[DATASET ENTRIES]
• • • •
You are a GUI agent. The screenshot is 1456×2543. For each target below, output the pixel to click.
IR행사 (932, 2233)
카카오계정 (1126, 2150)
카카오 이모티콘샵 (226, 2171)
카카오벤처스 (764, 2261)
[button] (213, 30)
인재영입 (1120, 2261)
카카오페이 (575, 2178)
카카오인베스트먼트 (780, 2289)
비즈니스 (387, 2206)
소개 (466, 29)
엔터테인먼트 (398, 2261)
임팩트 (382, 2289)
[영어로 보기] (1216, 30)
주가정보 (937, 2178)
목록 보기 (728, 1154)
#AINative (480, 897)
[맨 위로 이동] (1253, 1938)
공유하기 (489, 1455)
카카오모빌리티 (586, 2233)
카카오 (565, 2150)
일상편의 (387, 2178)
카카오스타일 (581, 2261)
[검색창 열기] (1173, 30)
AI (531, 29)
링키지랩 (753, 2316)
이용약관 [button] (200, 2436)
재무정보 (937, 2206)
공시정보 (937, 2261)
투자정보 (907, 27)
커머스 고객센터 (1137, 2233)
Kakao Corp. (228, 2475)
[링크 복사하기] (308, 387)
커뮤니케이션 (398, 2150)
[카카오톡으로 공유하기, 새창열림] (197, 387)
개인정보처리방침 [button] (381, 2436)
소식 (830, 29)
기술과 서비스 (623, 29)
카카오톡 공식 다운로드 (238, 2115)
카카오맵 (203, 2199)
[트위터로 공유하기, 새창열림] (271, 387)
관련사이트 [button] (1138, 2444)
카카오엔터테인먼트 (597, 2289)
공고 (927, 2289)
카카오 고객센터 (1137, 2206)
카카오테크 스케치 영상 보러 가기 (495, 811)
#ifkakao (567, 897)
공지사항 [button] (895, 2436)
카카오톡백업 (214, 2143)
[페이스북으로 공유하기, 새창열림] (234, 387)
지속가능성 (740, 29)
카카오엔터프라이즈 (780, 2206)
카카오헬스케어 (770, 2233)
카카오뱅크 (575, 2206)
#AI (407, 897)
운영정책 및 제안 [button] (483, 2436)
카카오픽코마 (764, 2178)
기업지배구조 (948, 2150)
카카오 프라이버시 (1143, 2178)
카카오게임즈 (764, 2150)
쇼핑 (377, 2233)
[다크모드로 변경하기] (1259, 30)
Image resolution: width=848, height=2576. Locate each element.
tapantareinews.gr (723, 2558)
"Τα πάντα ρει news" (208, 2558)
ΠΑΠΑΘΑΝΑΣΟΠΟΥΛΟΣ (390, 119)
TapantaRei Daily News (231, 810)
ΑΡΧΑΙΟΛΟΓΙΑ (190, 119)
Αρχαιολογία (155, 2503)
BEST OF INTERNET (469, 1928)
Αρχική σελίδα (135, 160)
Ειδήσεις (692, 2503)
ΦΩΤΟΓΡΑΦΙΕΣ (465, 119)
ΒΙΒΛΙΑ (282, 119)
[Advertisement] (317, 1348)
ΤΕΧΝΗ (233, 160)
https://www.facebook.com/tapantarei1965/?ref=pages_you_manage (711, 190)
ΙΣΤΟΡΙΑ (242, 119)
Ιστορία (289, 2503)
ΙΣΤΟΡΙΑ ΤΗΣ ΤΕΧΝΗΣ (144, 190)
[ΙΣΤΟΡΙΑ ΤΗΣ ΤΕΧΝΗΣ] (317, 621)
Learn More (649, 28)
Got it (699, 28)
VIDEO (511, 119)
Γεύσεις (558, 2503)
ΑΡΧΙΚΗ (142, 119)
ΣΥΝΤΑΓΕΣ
• • • •
[TASK TO CARRY OUT] When you come to the line containing "비즈니스 (387, 2206)", give it and stop; before that, repeat each line of the material exactly from the first one.

[RESPONSE TO THIS TASK]
You are a GUI agent. The screenshot is 1456×2543. For each target below, output the pixel to click.
IR행사 (932, 2233)
카카오계정 (1126, 2150)
카카오 이모티콘샵 (226, 2171)
카카오벤처스 (764, 2261)
[button] (213, 30)
인재영입 (1120, 2261)
카카오페이 (575, 2178)
카카오인베스트먼트 (780, 2289)
비즈니스 (387, 2206)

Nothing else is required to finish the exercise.